→ **Given passage**
Content starts
Berten v. Pierce
| Decision Date | 24 September 1991 |
| Docket Number | No. WD,WD |
| Citation | Berten v. Pierce, 818 S.W.2d 685 (Mo. App. 1991) |
| Parties | Sharon K. BERTEN and Jackie D. Berten, Respondents, v. Jack L. PIERCE, et al., Appellants. 44022. |
| Court | Missouri Court of Appeals |
Errol D. Taylor, St. Joseph, for appellants.
Thomas R. Summers, St. Joseph, for respondents.
Before TURNAGE, P.J., and KENNEDY and BRECKENRIDGE, JJ.
Defendants Jack L. Pierce, et al., members of a farming partnership, appeal from judgments based upon jury verdicts of $50,000 in favor of plaintiff Sharon Berten on her claim for personal injuries, and $10,000 for Jack D. Berten, Sharon's husband, on his claim for loss of consortium.
Sharon Berten alleges she was injured in two different accidents caused by the negligence of the defendant in allowing their hogs to be in the public road. The first of the two accidents occurred April 16, 1986, when Mrs. Berten, on her way home from work in her automobile, struck a hog in the road. The second accident was August 2, 1986. This time, Mrs. Berten, on her way to work in her automobile, drove her car into a ditch at the side of the road and struck an embankment to avoid striking hogs, allegedly defendants', in the roadway.
The injury claimed by Mrs. Berten to have resulted from the accidents is the aggravation of an earlier back injury, which she had sustained in January, 1985, when another car had struck from the rear a car in which she was riding as a passenger. As a result of the earlier injury, she was off work approximately six months, returning to work in July, 1985. She worked at a farm implement dealership. Her employment involved, among other duties, lifting heavy farm implement parts.
Defendants say there was no medical evidence Sharon Berten's injuries were caused by the collisions shown in evidence. From that premise they argue the court erred in denying their claim for judgment n.o.v., and also erred in giving the verdict directing instruction and the damage instruction which hypothesized the causal relationship between the April 16 and the August 2 incidents and Sharon's injuries. Specifically, they say there was no expert medical testimony making the connection, and that the jury without expert medical evidence could not find causation.
We have concluded, upon a review of the testimony, that plaintiffs made a submissible case of causation by the aid of the "sudden onset" doctrine. That doctrine holds that causation may be inferred by a lay jury, without expert evidence, where the obvious symptoms of the injury follow the trauma immediately, or with only short delay, and the injury is the kind that is normally sustained in the kind of trauma being considered. The lay jury by its common sense and experience may reliably find that the injury occurred as a result of the trauma. Rech v. AAA Plumbing Co., 798 S.W.2d 194, 195-96 (Mo.App.1990); Harrison v. Weller, 423 S.W.2d 226, 230 (Mo.App.1967). The most obvious cases for the application of the doctrine are those where a person is involved in a violent accident and sustains a broken bone, or an open wound. DeMoulin v. Kissir, 446 S.W.2d 162, 165 (Mo.App.1969). It has also been applied in cases of back pain. Pruneau v. Smiljanich, 585 S.W.2d 252, 255 (Mo.App.1979); Sita v. Falstaff Brewing Corp., 425 S.W.2d 487, 490 (Mo.App.1968).
Content ends
→ **Input data**
Content starts
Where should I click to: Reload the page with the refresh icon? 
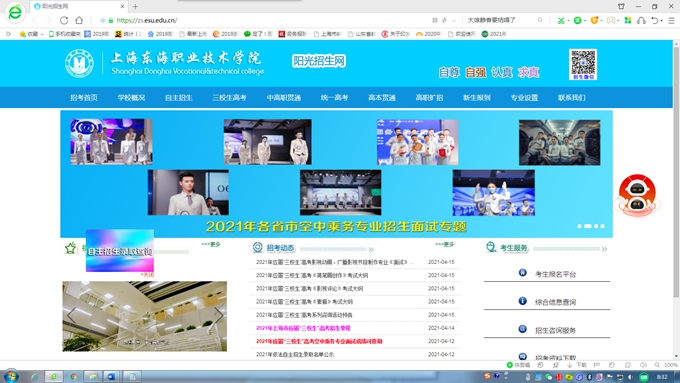coord(64,20)
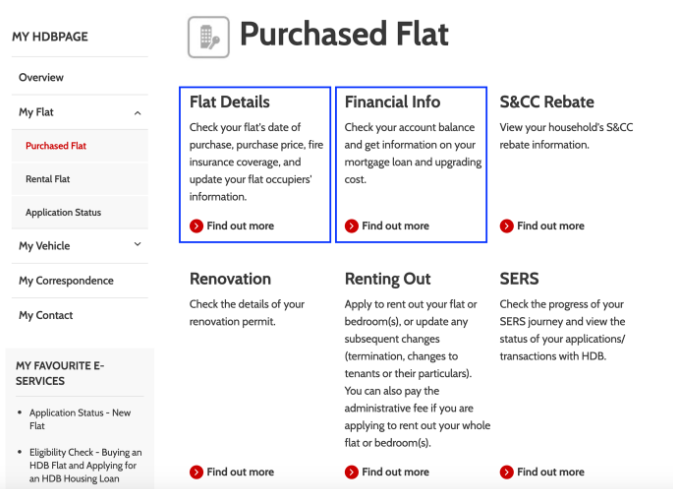Screen dimensions: 673x492
Task: Click red arrow icon under Renovation
Action: [196, 472]
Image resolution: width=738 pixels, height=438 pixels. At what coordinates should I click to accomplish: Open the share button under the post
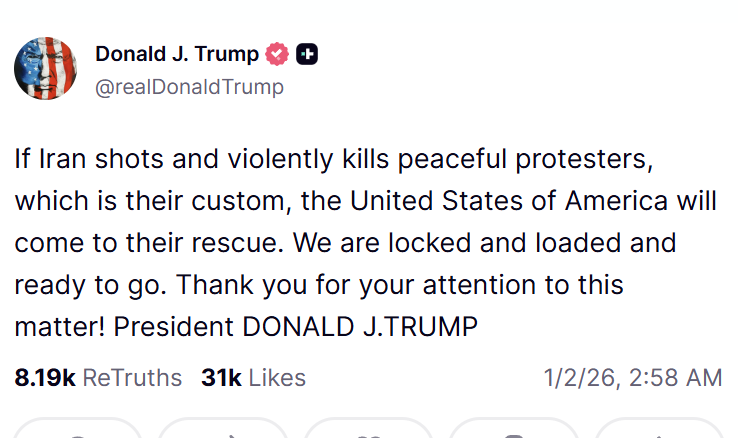tap(659, 431)
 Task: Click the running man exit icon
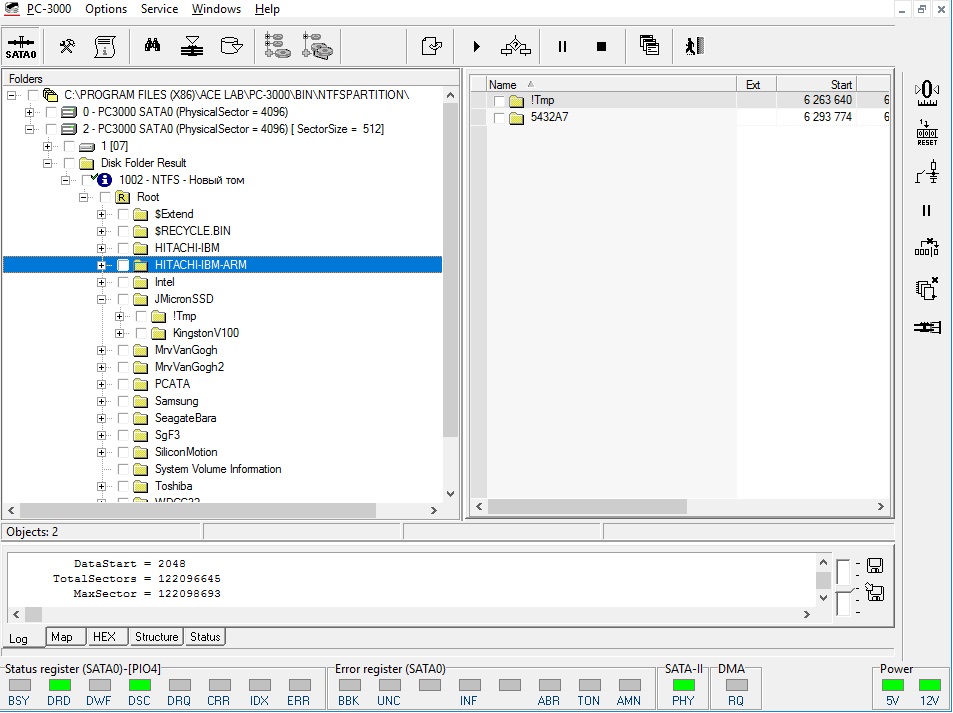coord(694,46)
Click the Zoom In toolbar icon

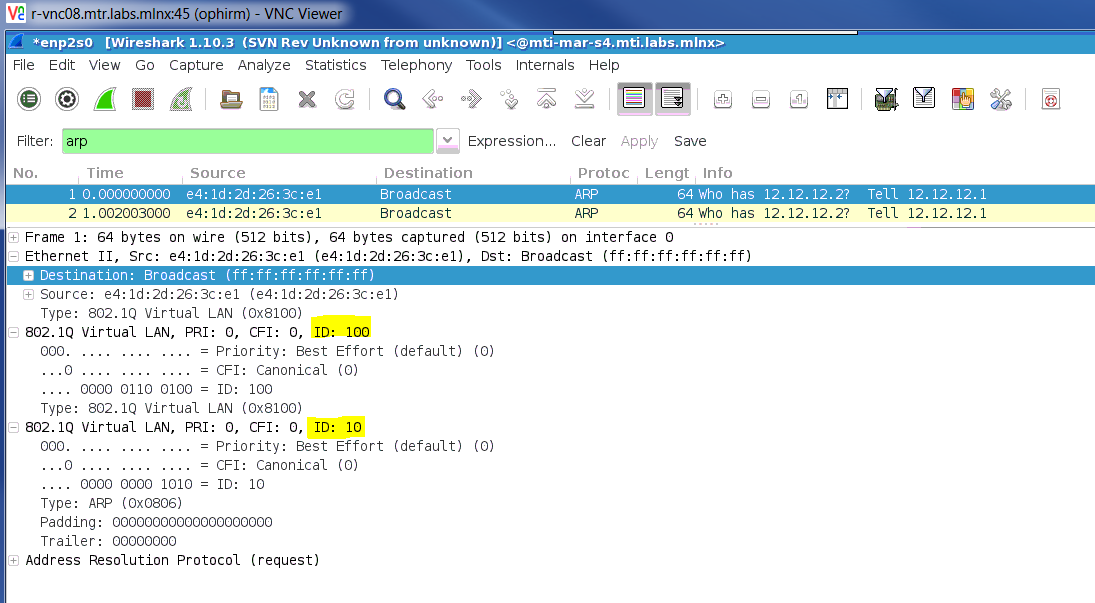(x=722, y=99)
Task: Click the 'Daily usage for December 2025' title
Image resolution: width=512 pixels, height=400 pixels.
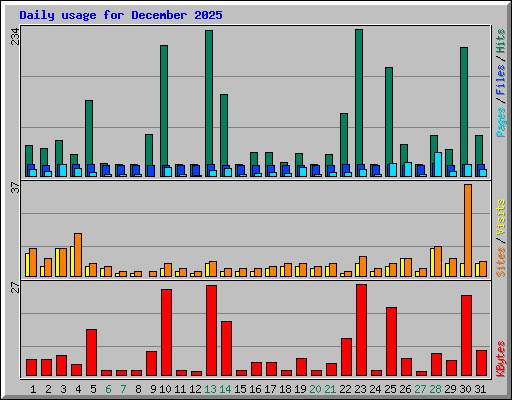Action: [x=121, y=15]
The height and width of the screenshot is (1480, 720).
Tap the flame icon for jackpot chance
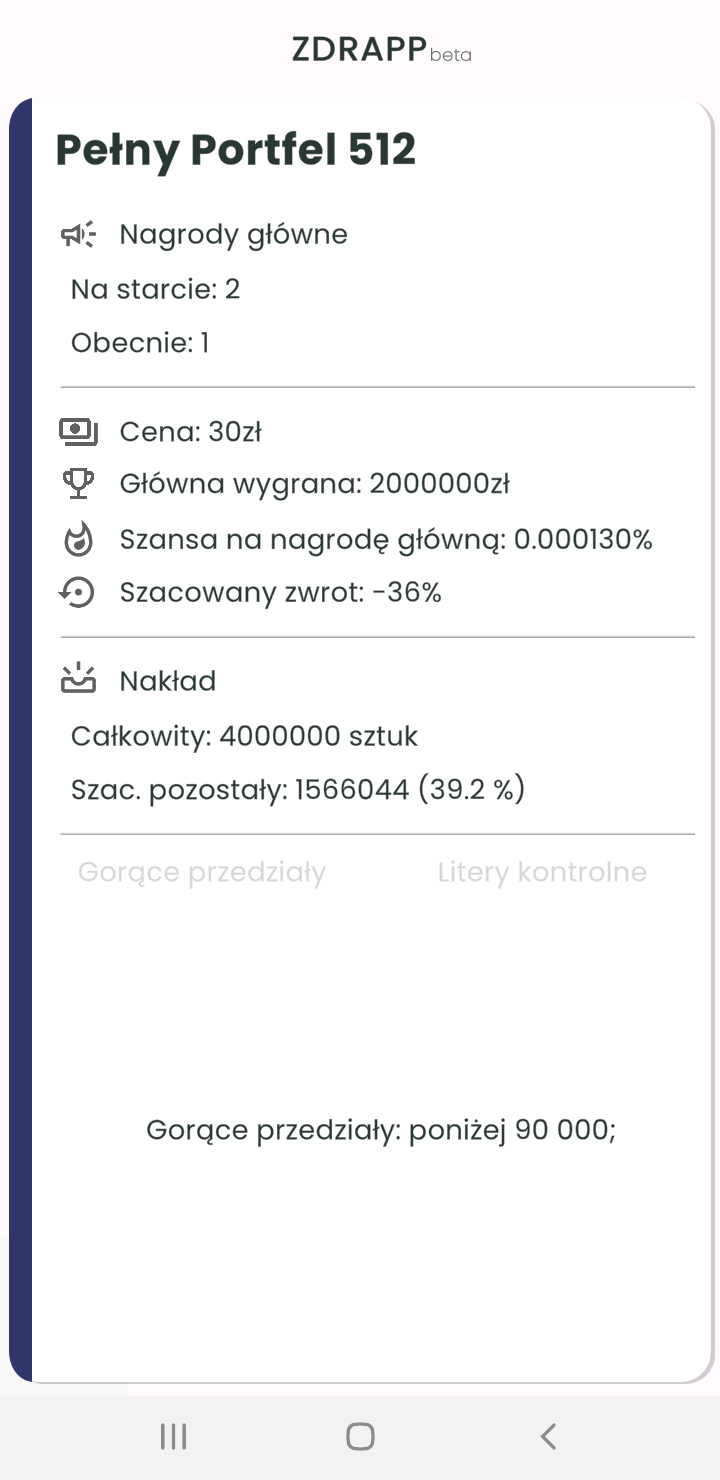point(78,540)
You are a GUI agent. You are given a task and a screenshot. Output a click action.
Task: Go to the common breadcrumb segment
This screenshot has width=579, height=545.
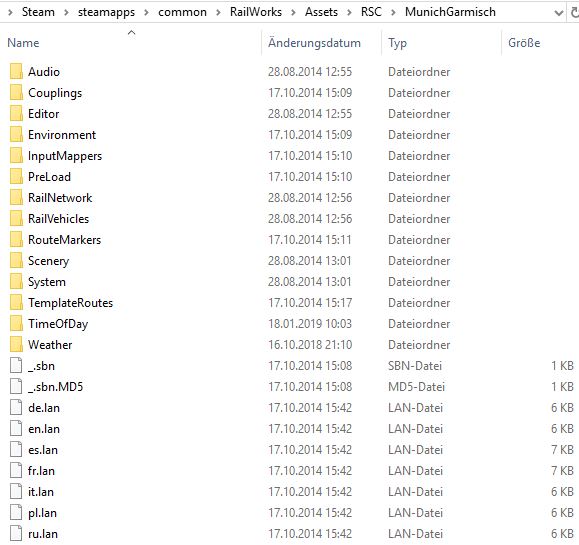click(x=182, y=12)
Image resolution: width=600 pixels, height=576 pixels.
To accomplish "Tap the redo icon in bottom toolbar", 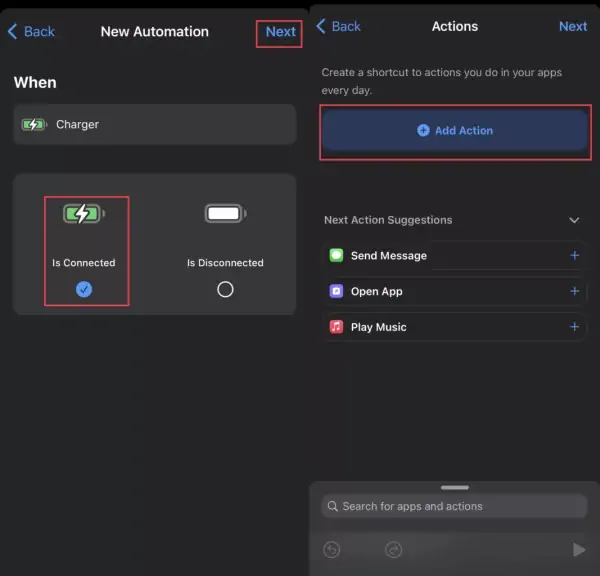I will pyautogui.click(x=393, y=550).
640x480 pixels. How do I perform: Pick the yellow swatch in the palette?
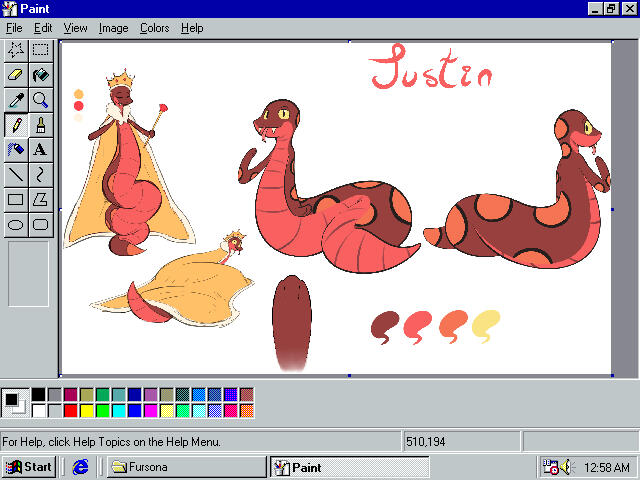pos(87,410)
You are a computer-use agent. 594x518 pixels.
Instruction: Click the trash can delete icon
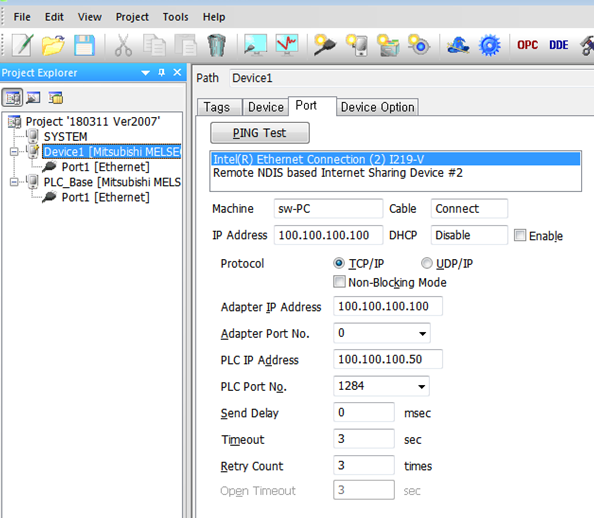pyautogui.click(x=217, y=45)
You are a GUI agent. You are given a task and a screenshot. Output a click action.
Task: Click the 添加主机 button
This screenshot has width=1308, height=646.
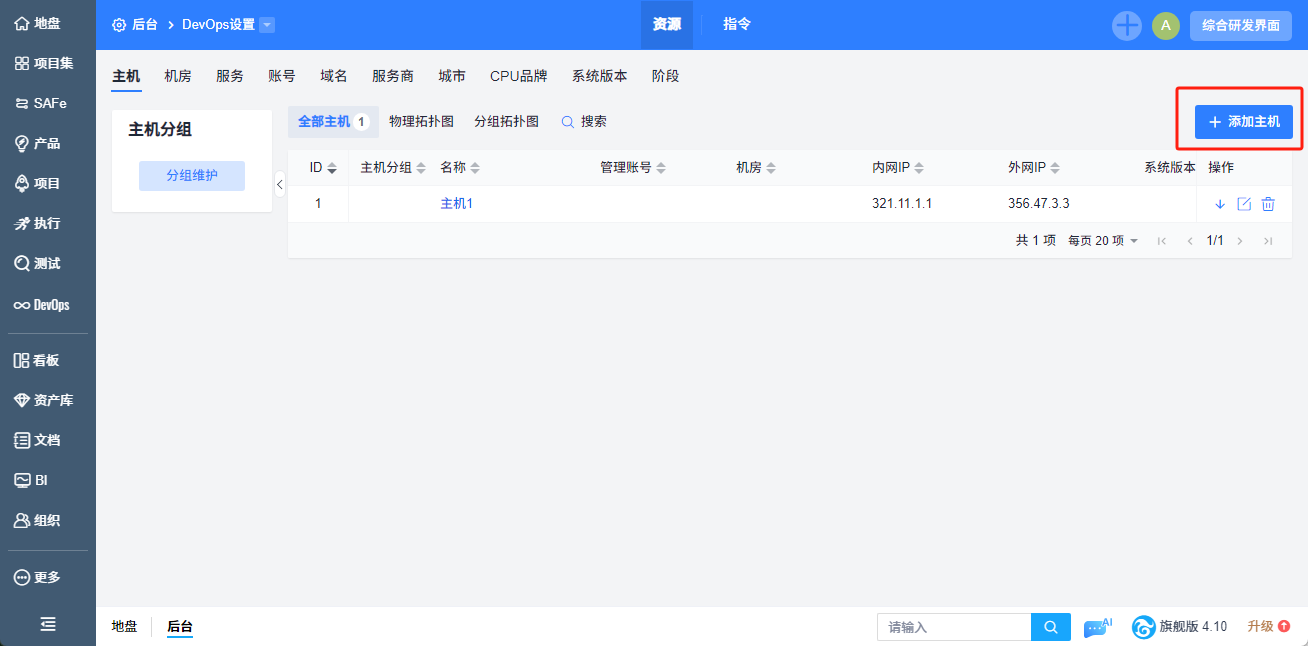tap(1243, 122)
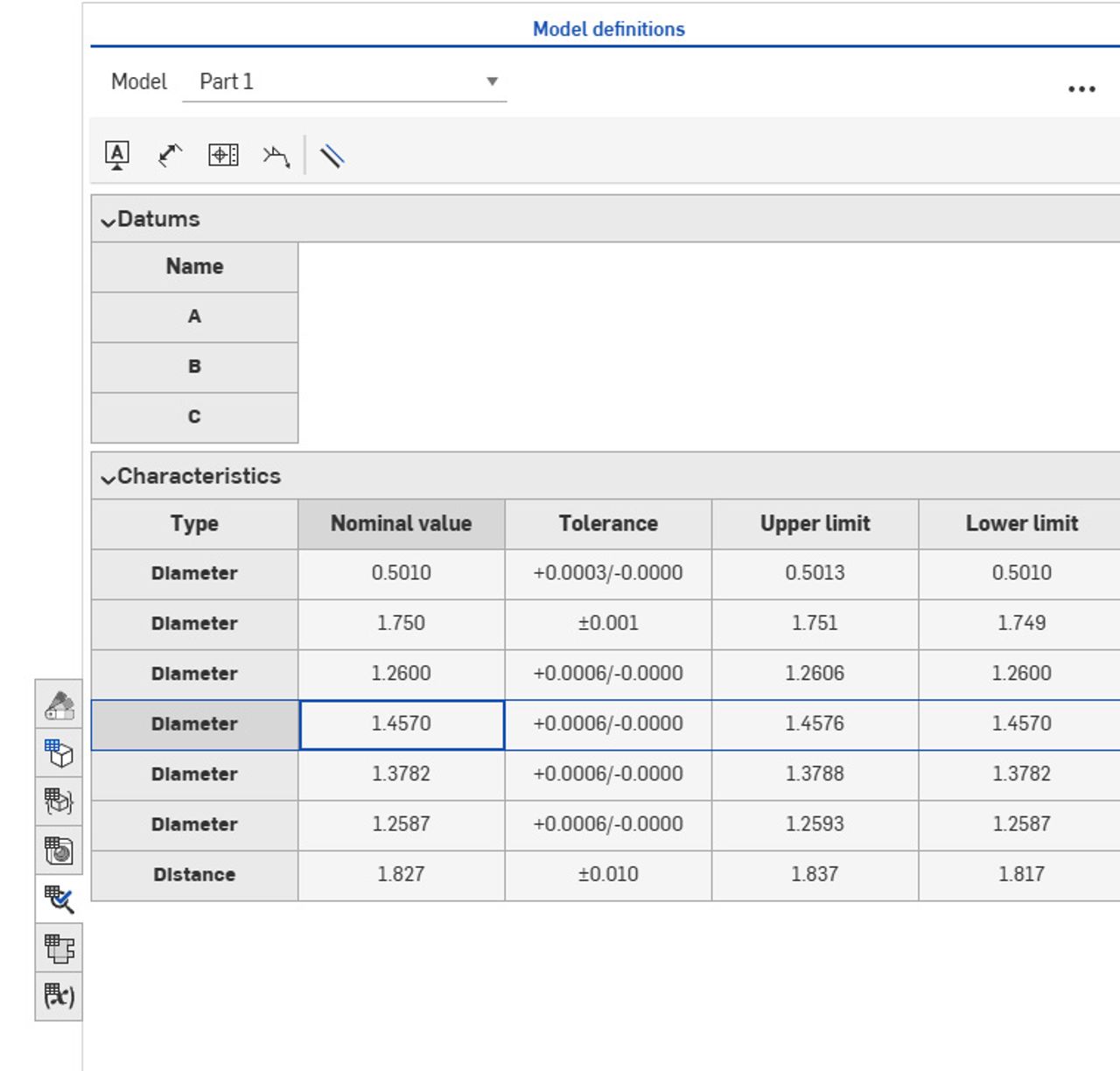Select the datum feature symbol tool
Viewport: 1120px width, 1071px height.
117,154
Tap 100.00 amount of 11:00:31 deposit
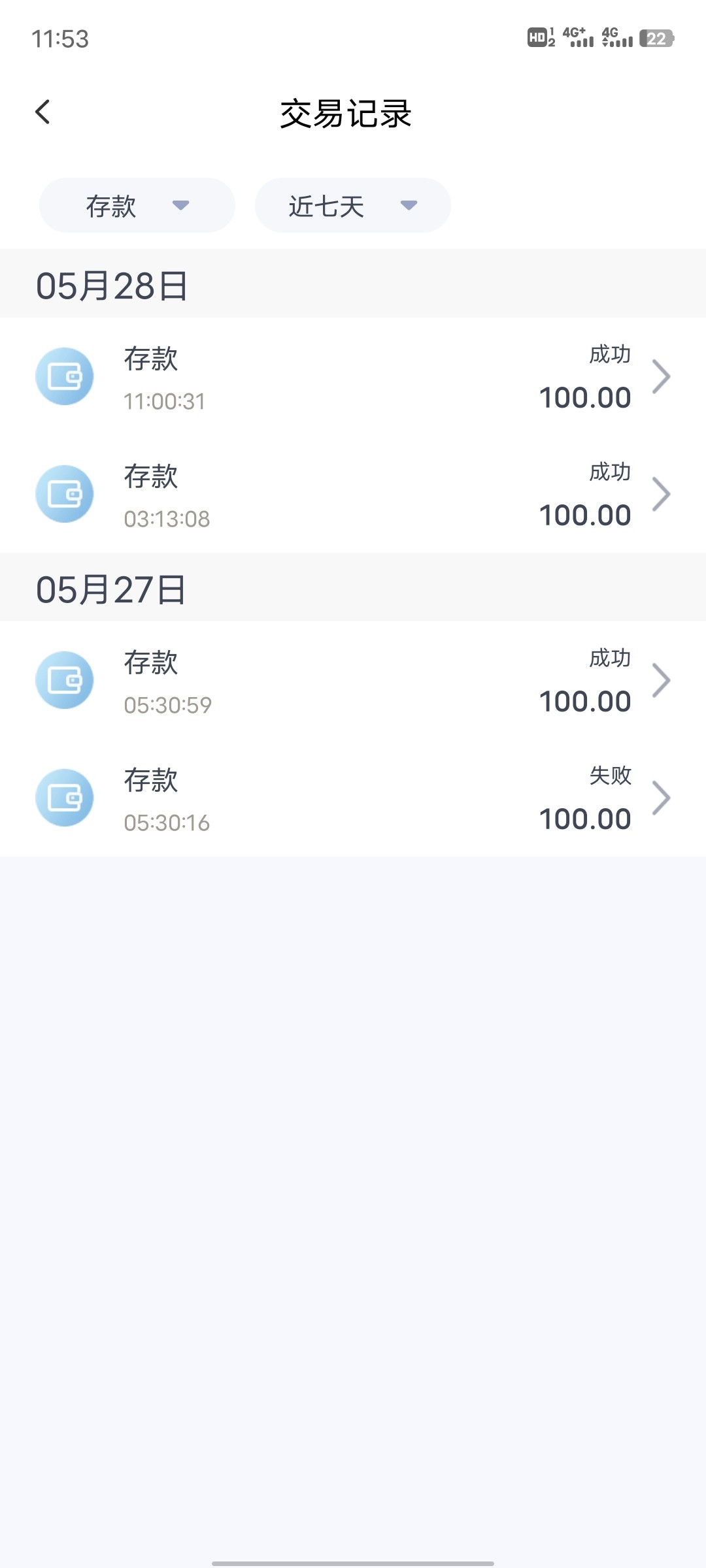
Content ends
→ **Tasks to carry out**
• a. Answer these questions from the Berten v. Pierce opinion:
(i) What amount did the jury award Jack D. Berten, and on what claim?
(ii) On what date did the second accident occur?
(iii) Where did Sharon Berten work?
• b. Revise the Berten v. Pierce opinion by writing out the stretch from "Defendants Jack L." through "in the roadway." with "embankment" replaced by "earthen bank".
• c. Proceed with the Berten v. Pierce opinion, starting after its last sentence.

→ **Answers in order**
• a.
(i) $10,000, on his claim for loss of consortium.
(ii) August 2, 1986.
(iii) At a farm implement dealership.

• b.
Defendants Jack L. Pierce, et al., members of a farming partnership, appeal from judgments based upon jury verdicts of $50,000 in favor of plaintiff Sharon Berten on her claim for personal injuries, and $10,000 for Jack D. Berten, Sharon's husband, on his claim for loss of consortium.
Sharon Berten alleges she was injured in two different accidents caused by the negligence of the defendant in allowing their hogs to be in the public road. The first of the two accidents occurred April 16, 1986, when Mrs. Berten, on her way home from work in her automobile, struck a hog in the road. The second accident was August 2, 1986. This time, Mrs. Berten, on her way to work in her automobile, drove her car into a ditch at the side of the road and struck an earthen bank to avoid striking hogs, allegedly defendants', in the roadway.

• c.
Sharon testified--we use her own words as nearly as possible--she was involved in a car wreck in January, 1985. Her daughter's car, in which she was riding, had been rear-ended by another car. She sustained an injury like a whiplash injury. She hit her head. She had severe headaches and a lot of back pain and for some reason it went down into her legs and she had a lot of trouble walking. She was off work six months. She was treated by Dr. Lancourt, an orthopedic specialist. After six months she returned to work, but for the first month she did not lift more than 20 pounds. After that she was freed from restrictions. At the time of the first of the hog incidents on April 16 she still had problems from time to time--occasional headache, maybe neck strain--but her condition was good. She was able to do her job, including lifting heavy parts. She was not hurting.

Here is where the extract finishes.